TEK YÖN, AKTARMASIZ

07:00

 
Sıcak ülkeler, soğuk ülkeler...

Bu aralar biraz yolumu şaşırmış gibi olduğum için beni alıp yerime koyacak bir şeyler aramaktansa direkt kaçma planları yapıyorum. Yapıyoruz.

Her öğle arası. Yeni bir ülke. Yeni bir rota. Sri Lanka. Çay tarlaları. Viyana. Budapeşte. Belgrad. Vizesiz. Kimlikle girilebilir mi? Schengen olsa? Romanya mı? Sigorta yaptırmak gerekir mi? Mevsim? Şu an soğuk. Ama ucuz. Soğuk ama ucuz! Sence? Sabiha Gökçen'de bir gece sabahlamak gerekir. Uyunur. Aktarmasız uçaklar, rotalar, kalacak yerler... Airbnb, hostel? İlk defa çıkarken biraz masraflı olur. Kaç yıllık pasaport? 10 mu? 10! Ne kadar harcarız? Öğrenci usulü takılırız.

+"Öğrenci miyiz hala?"
-"Öğrenciyiz!"
 +"Saat 13.30 oluyor, hadi aşağıya inelim artık."

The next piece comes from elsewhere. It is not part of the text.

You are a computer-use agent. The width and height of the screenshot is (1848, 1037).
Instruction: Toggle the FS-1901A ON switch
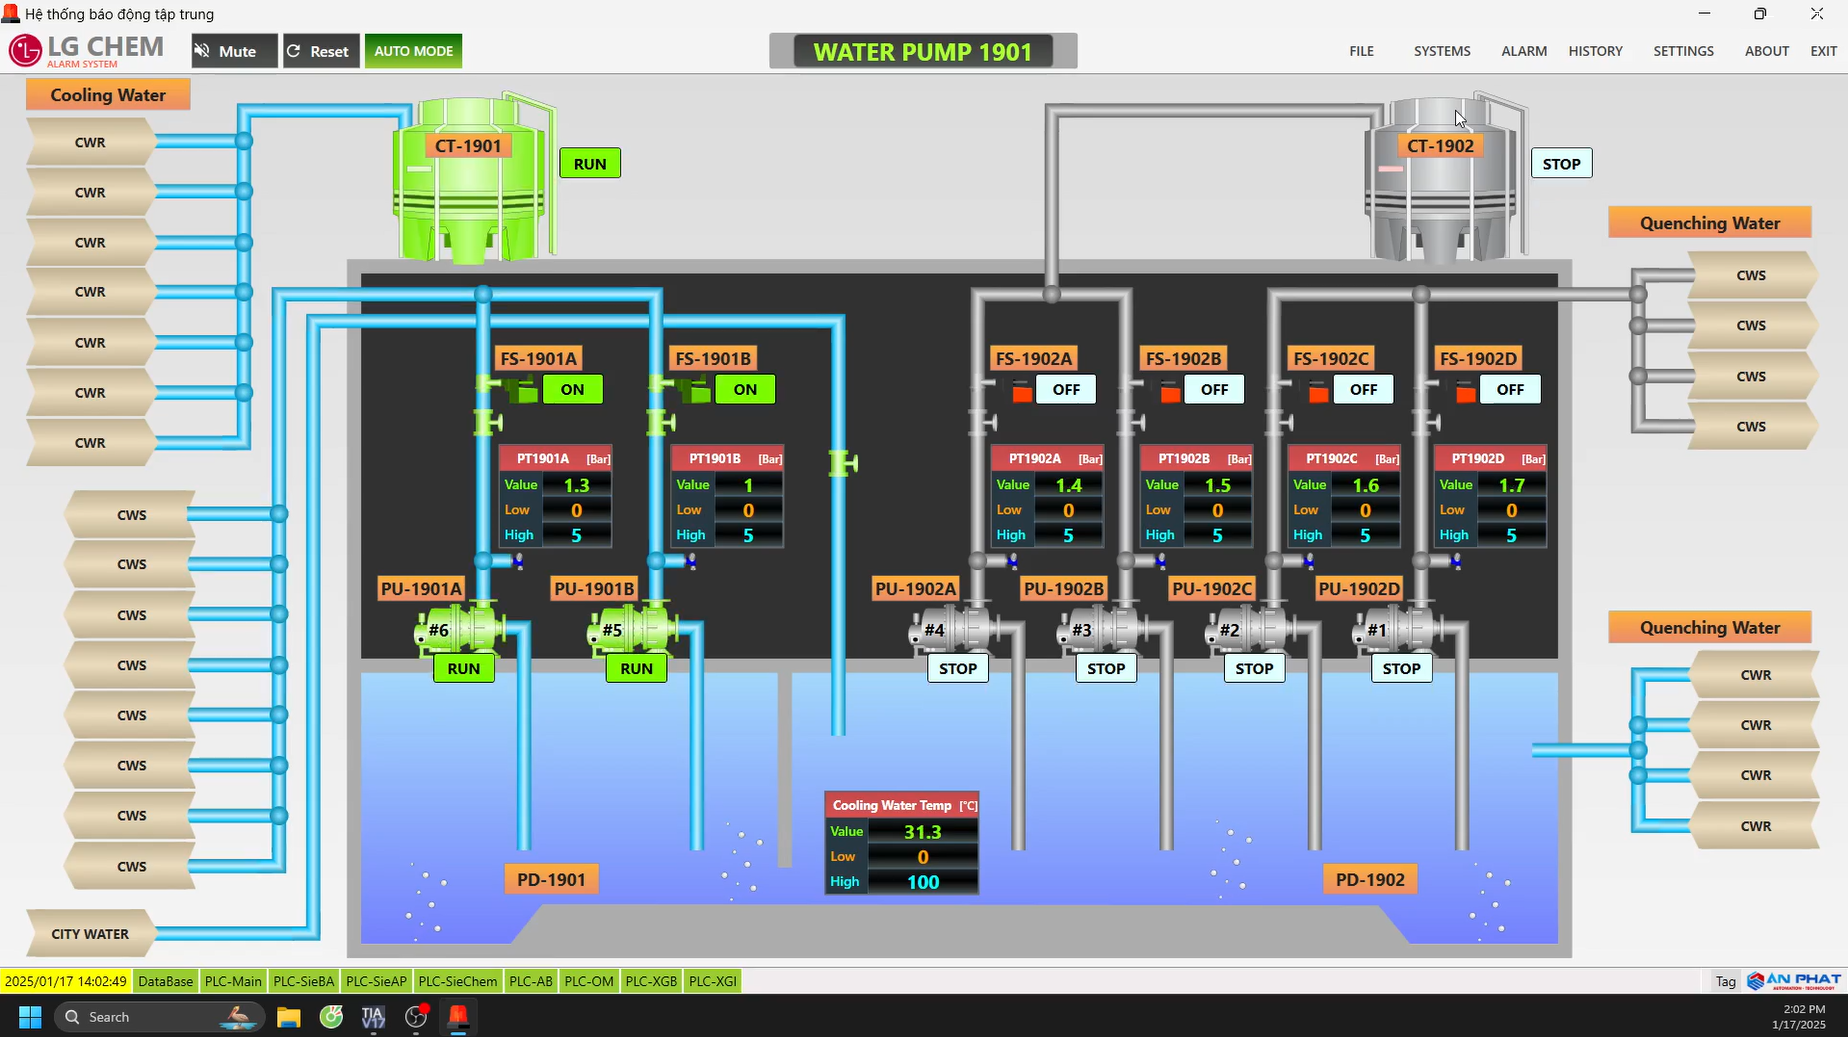[572, 390]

Sanırım iş hayatının insanda şöyle bir etkisi oluyor: Neden duruyorum hissi. "Neden, hala, burada, duruyorum?"

Gitsem ya!

Sıcak ülkeler, soğuk ülkeler...

Biz Aralık ayında gün henüz açmadan evlerimizden çıkıp yollara düşmüştük; Ankara'nın soğuğunda ellerimizi ovuşturup ısınmaya çalışırken sizin caddelerinizde yürüyeceğimiz zamanları hayal ediyorduk.

"Wallet diye bir program varmış, en çok neye harcama yaptığını gösteriyor..."
"Her ay en fazla ne kadar kenara koyabiliriz sence?"
"Mesaileri biriktiririz, sonra biraz da ücretsiz izin alırız."

Biz bu patlayan bombalar patlamadan önce yakalanan bombalar şehit haberleri şehit haberleri şehit haberleri ölen canlar yakılan canlar ve ihbarlar arasında güvenli bir şehrin sokaklarında boynumuza fotoğraf makinemizi asmış bir halde acele etmeksizin gezeceğimiz zamanları düşlüyorduk.